Prejudice notwithstanding, a variety of federal, state, and private retraining-chip programs effectively launch robots on the path to more lucrative careers, a path that not coincidentally, leads away from violence. These programs are inexpensive and the procedures take approximately three minutes. They are, however, all too rare.

“Whereas as a robot I cannot dream,” began Professor Wesley 512 in his keynote address to the graduating class of the California Institute of Technology, “I have a supposition, a supposition that robots will one day live in a nation where they will be judged not by the cold and unyielding nature of their dent-resistant teflon-coated flexible exoskeletons, but by the content of their integrated microchip emotive processors.”

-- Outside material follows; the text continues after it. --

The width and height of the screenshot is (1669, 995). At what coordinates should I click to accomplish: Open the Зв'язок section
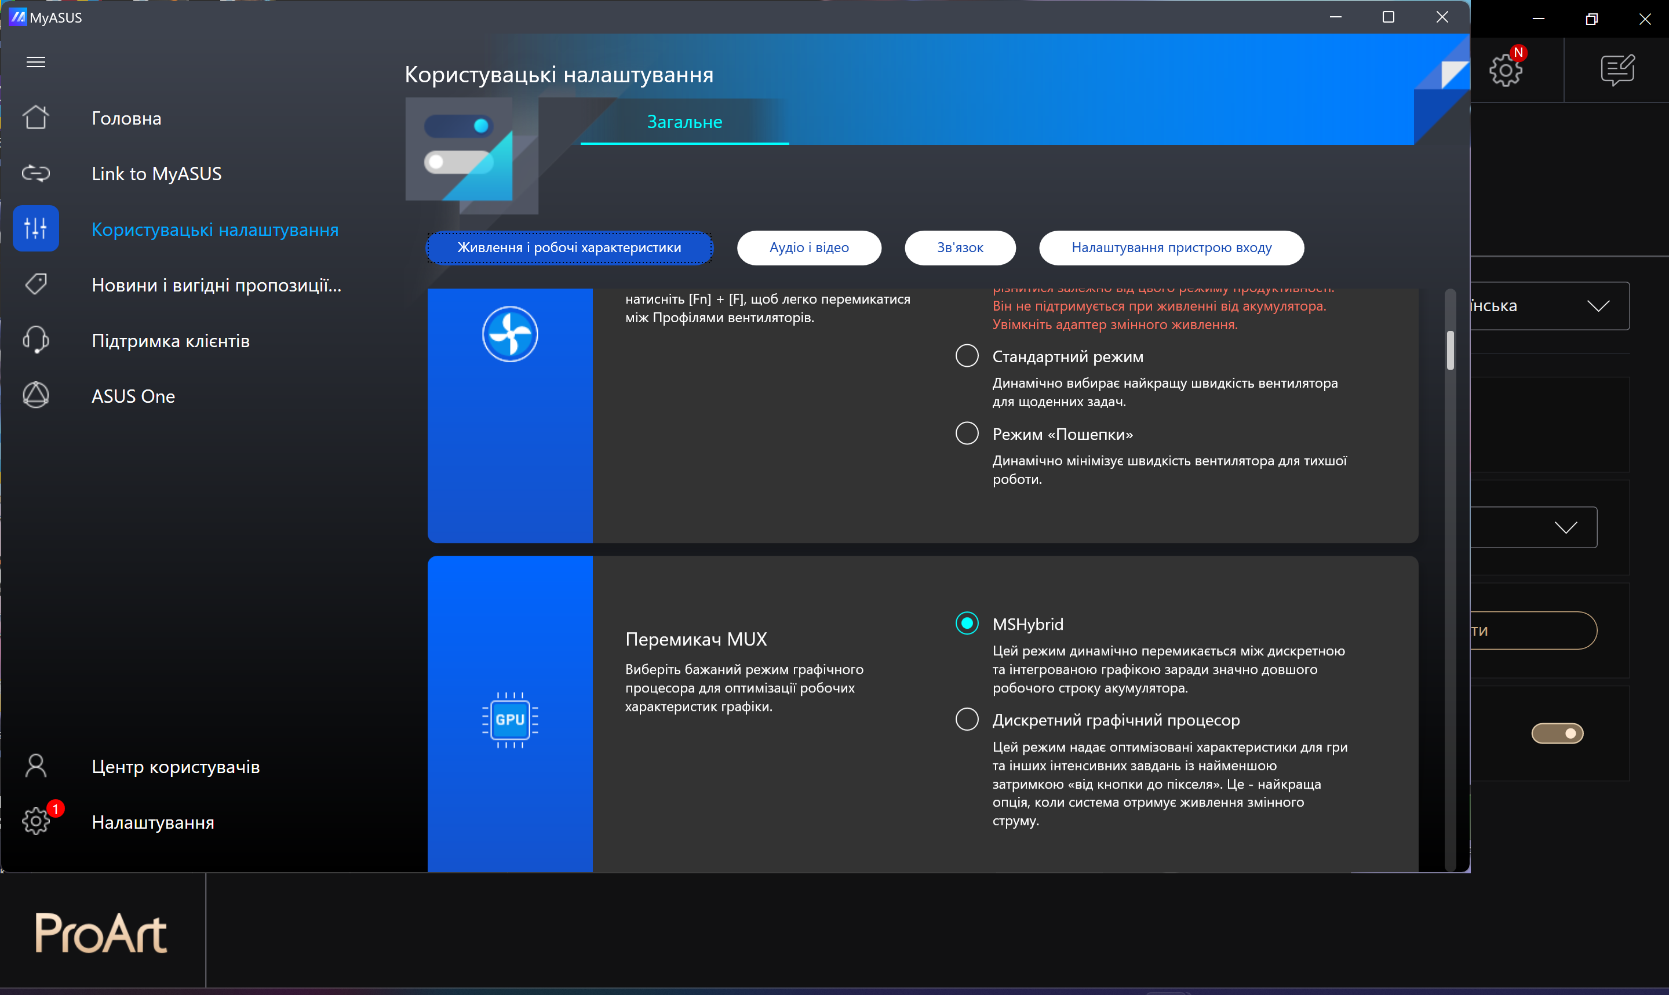(x=960, y=247)
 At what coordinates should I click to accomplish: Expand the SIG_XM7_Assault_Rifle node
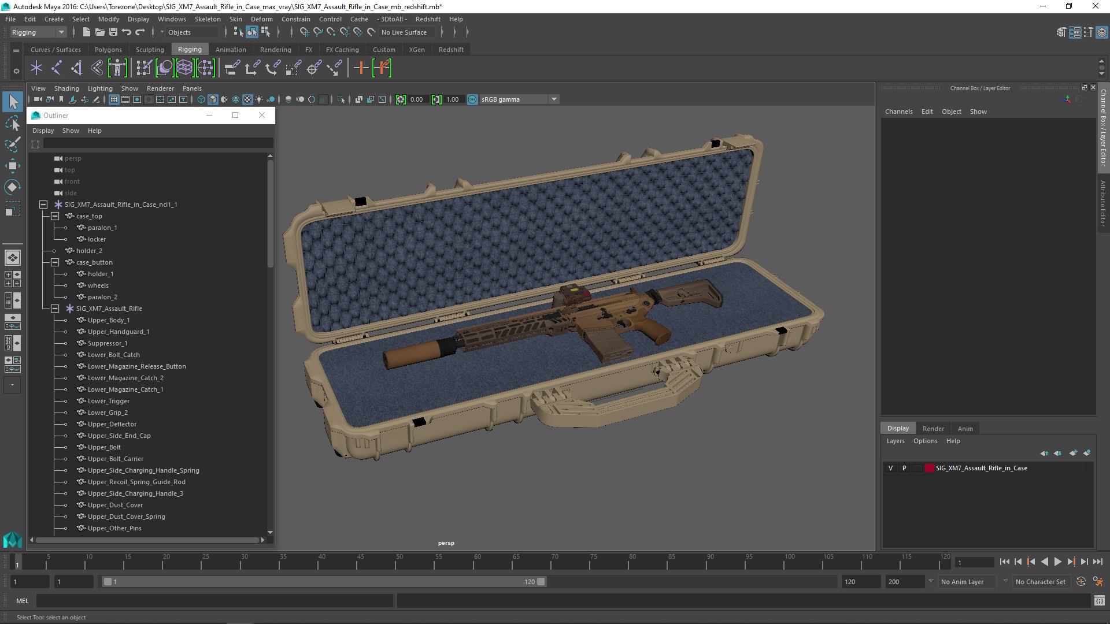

Wesley 512’s comments and work earned him an Azimov Peace Prize, the highest award given to civilian robots, a Turing Genius fellowship, and a nomination to the Presidential cabinet as Secretary of Labor, which unfortunately, the senate is expected not to confirm.

As our nation struggles to wrest its freedom from the demons of prejudice and ignorance, we can begin to comprehend the social and economic conditions that undergird robot violence.

We can understand why robots kill. And by addressing the underlying issues, we can ensure that the violence will begin to dissipate.